##### INFORMATION GIVEN #####

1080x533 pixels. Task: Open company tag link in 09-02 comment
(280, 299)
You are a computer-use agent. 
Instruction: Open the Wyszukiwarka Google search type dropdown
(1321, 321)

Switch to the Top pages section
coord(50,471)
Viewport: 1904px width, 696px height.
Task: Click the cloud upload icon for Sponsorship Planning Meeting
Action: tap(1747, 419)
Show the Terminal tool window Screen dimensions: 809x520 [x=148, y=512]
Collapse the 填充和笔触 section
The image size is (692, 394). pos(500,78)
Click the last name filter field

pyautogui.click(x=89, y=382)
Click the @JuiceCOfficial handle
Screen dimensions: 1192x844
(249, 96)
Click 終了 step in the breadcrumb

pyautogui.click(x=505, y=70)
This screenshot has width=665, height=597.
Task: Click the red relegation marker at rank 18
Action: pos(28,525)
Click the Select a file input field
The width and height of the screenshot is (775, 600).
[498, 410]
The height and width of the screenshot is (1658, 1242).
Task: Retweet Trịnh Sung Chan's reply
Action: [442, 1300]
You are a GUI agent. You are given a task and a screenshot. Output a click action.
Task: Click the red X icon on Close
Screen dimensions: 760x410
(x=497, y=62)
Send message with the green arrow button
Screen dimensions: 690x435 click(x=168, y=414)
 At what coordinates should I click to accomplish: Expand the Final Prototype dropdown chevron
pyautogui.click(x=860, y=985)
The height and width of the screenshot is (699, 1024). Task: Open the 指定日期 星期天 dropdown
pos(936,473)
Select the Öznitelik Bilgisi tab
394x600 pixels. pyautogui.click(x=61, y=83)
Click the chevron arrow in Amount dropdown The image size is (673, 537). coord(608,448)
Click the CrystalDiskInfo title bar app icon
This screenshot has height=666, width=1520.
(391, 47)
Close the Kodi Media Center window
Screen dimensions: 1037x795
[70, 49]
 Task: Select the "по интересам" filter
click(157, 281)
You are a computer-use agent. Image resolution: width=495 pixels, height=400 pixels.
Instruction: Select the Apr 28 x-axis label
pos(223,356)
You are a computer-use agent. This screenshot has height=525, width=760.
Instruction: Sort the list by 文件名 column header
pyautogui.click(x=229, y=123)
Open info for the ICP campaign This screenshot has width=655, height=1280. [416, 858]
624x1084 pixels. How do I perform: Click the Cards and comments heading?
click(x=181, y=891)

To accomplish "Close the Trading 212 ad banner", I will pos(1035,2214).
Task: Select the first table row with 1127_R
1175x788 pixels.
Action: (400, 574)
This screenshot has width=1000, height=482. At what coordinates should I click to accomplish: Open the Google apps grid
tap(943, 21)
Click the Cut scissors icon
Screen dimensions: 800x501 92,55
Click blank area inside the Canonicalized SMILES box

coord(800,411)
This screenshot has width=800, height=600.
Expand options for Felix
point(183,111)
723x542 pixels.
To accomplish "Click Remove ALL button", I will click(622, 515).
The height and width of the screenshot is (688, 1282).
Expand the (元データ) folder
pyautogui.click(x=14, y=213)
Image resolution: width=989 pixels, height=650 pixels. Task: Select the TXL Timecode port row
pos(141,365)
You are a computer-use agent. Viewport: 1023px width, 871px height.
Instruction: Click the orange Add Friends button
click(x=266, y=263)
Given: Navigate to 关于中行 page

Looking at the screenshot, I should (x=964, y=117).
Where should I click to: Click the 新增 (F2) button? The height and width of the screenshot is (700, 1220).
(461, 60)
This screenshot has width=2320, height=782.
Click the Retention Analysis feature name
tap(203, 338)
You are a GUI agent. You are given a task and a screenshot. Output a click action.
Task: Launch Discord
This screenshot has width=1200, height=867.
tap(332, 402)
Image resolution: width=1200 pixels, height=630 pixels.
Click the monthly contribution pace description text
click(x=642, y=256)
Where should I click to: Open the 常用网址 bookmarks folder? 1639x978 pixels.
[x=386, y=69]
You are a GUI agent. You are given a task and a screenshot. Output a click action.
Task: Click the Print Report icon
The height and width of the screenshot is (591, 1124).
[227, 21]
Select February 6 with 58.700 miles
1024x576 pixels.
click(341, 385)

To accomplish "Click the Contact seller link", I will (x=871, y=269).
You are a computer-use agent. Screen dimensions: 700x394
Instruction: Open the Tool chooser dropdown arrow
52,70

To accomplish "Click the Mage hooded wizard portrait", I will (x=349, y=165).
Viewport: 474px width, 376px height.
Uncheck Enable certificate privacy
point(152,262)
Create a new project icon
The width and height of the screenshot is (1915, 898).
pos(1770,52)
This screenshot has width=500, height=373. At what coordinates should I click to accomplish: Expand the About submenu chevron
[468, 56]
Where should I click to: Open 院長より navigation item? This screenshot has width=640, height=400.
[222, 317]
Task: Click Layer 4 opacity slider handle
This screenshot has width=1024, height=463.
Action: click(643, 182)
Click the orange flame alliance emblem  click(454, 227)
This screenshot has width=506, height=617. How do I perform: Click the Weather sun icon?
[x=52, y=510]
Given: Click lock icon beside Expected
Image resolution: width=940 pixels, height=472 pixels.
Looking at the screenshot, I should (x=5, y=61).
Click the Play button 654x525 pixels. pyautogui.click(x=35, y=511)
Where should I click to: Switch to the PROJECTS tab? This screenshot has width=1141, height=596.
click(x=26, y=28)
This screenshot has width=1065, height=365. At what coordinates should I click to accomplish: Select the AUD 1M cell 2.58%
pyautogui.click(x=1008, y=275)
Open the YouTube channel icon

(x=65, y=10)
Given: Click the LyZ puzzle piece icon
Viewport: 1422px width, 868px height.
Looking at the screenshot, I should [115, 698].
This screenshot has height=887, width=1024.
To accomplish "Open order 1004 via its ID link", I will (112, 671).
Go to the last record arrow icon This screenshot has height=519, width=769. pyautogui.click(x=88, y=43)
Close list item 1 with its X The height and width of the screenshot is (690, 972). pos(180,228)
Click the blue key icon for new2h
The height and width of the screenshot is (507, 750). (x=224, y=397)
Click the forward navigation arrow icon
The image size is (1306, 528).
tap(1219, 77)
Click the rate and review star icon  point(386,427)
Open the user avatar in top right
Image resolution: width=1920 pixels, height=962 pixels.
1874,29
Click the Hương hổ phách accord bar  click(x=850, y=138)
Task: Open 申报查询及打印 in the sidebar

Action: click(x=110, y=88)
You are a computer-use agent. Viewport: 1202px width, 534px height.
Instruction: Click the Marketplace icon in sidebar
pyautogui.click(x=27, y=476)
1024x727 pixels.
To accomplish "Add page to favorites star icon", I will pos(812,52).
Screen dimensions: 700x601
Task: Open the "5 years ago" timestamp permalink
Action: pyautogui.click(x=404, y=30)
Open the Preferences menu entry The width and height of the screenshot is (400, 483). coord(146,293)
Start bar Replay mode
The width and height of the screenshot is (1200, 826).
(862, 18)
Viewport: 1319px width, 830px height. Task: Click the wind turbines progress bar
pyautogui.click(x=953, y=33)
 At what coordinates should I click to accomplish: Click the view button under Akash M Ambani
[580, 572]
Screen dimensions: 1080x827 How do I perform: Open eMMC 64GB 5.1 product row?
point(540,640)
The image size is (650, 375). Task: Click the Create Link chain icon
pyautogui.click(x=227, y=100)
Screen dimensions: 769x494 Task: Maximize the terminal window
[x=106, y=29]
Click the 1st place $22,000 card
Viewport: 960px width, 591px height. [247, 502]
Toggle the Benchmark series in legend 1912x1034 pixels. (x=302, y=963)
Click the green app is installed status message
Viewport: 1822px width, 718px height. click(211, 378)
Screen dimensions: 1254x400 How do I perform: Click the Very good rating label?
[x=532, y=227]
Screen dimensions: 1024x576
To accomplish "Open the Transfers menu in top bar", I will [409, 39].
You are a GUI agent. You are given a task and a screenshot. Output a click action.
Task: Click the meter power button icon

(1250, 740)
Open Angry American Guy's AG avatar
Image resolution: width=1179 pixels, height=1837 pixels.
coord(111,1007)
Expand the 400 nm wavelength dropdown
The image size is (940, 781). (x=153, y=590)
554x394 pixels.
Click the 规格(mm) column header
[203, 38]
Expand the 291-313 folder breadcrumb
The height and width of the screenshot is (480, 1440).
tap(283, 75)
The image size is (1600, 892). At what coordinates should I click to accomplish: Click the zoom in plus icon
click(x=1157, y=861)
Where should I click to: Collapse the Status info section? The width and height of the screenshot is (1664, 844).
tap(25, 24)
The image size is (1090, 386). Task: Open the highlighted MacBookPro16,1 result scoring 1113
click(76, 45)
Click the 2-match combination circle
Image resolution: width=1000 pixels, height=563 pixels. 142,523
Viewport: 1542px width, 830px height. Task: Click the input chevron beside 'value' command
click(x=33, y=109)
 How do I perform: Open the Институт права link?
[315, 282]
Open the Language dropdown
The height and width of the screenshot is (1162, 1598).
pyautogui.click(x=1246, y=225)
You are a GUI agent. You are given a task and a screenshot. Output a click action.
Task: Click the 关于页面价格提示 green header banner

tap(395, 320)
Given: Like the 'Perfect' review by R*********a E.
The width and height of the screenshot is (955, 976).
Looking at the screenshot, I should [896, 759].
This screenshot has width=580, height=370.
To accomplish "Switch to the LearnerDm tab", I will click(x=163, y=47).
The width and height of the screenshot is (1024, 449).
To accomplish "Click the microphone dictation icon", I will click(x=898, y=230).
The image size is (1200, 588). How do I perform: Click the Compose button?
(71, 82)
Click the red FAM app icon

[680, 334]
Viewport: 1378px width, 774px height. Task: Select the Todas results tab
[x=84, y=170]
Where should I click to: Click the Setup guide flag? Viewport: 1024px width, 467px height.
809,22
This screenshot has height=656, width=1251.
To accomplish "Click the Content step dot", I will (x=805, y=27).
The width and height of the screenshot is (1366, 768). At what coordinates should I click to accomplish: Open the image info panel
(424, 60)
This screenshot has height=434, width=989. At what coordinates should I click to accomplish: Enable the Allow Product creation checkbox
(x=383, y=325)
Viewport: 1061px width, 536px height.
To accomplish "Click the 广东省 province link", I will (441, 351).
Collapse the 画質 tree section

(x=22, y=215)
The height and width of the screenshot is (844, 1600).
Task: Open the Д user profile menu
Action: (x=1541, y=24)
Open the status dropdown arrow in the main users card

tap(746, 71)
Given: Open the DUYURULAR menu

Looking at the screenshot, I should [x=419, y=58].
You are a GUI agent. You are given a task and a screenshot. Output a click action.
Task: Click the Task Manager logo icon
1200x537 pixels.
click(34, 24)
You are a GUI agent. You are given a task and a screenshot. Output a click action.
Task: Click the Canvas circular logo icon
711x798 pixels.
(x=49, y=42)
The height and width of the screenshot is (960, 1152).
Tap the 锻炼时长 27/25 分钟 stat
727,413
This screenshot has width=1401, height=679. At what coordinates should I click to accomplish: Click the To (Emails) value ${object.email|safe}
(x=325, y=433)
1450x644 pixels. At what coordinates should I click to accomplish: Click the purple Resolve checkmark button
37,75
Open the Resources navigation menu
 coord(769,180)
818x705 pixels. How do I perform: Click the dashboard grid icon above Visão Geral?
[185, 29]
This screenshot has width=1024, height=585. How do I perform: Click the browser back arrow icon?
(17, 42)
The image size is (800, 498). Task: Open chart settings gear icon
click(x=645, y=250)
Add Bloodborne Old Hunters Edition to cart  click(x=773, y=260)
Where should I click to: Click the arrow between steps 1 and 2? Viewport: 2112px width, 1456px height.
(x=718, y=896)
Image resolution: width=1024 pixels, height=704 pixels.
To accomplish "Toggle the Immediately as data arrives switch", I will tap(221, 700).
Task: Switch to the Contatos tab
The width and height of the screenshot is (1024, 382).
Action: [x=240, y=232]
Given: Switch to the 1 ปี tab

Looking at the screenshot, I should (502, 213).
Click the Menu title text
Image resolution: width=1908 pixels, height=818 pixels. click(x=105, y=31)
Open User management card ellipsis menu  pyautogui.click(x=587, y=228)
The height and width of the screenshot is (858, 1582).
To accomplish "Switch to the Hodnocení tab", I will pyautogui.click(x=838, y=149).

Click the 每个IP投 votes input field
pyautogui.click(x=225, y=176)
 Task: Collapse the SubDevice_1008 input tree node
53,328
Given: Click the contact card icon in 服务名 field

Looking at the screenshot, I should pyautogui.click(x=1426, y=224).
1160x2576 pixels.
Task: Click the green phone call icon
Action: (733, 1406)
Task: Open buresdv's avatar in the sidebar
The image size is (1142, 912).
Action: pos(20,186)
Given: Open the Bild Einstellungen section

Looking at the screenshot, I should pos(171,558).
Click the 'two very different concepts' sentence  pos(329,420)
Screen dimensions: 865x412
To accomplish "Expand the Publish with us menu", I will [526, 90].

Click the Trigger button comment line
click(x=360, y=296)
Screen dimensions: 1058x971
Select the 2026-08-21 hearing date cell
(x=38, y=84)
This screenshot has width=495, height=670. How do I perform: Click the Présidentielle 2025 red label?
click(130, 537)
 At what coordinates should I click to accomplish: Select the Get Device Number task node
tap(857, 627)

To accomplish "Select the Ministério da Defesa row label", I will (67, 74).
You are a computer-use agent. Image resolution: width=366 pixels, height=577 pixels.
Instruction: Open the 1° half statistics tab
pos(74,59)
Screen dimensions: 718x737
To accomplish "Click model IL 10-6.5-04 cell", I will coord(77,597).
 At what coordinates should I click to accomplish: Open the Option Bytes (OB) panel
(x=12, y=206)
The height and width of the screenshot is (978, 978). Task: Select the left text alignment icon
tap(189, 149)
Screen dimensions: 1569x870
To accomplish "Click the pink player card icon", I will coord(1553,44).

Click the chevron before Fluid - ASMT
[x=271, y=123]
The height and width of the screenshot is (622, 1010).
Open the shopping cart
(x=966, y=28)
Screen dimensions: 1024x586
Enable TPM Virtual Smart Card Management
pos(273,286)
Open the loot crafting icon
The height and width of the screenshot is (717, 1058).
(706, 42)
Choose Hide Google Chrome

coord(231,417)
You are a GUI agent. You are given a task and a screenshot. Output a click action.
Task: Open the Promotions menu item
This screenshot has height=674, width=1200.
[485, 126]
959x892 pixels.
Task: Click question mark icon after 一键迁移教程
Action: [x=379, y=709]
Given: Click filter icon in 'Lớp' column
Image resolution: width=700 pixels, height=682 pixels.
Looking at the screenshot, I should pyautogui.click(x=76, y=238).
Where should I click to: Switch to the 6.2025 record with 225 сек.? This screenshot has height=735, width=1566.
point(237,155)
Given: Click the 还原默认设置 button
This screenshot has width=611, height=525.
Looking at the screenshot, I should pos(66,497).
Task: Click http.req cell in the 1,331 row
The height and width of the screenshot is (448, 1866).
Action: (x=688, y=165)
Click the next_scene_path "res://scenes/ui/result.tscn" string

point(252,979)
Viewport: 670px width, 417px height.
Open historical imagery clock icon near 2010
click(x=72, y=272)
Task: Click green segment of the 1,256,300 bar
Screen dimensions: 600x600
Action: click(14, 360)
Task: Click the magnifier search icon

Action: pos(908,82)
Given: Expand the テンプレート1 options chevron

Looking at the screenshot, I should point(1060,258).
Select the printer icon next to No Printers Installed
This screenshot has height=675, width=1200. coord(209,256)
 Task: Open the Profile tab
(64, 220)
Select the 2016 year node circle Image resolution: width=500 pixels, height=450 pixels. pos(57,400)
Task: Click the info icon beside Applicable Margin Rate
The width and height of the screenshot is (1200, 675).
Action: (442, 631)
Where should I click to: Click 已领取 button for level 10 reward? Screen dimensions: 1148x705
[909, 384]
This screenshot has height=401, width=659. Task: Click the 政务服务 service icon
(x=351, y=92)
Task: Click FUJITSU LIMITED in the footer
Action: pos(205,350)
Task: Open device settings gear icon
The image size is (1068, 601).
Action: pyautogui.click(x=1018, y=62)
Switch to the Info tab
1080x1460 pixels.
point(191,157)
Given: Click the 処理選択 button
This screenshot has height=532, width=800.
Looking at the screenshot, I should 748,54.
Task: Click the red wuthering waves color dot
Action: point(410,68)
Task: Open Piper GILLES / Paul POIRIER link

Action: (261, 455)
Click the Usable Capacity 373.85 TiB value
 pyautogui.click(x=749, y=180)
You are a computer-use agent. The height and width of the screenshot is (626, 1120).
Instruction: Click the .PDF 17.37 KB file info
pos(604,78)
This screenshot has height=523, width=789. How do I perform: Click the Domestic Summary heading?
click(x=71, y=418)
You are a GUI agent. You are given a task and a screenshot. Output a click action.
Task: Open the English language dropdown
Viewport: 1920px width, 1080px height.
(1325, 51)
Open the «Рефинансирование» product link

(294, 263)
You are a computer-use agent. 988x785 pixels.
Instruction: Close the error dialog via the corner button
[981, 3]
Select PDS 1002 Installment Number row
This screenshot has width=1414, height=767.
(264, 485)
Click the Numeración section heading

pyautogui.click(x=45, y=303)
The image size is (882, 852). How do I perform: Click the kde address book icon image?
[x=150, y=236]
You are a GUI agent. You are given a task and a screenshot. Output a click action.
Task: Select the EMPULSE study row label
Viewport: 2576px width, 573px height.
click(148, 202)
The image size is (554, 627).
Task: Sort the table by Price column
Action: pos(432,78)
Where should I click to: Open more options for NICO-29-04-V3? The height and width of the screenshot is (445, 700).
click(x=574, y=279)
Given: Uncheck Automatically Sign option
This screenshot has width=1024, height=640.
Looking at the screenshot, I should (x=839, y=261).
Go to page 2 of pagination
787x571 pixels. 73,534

#####

■ WHAT YOU HAVE TO DO: Which lines of the data include the string "avatar"? Find them and copy each one.

■ FINISHED EXERCISE:
Open the user avatar in top right
Open Angry American Guy's AG avatar
Task: Open buresdv's avatar in the sidebar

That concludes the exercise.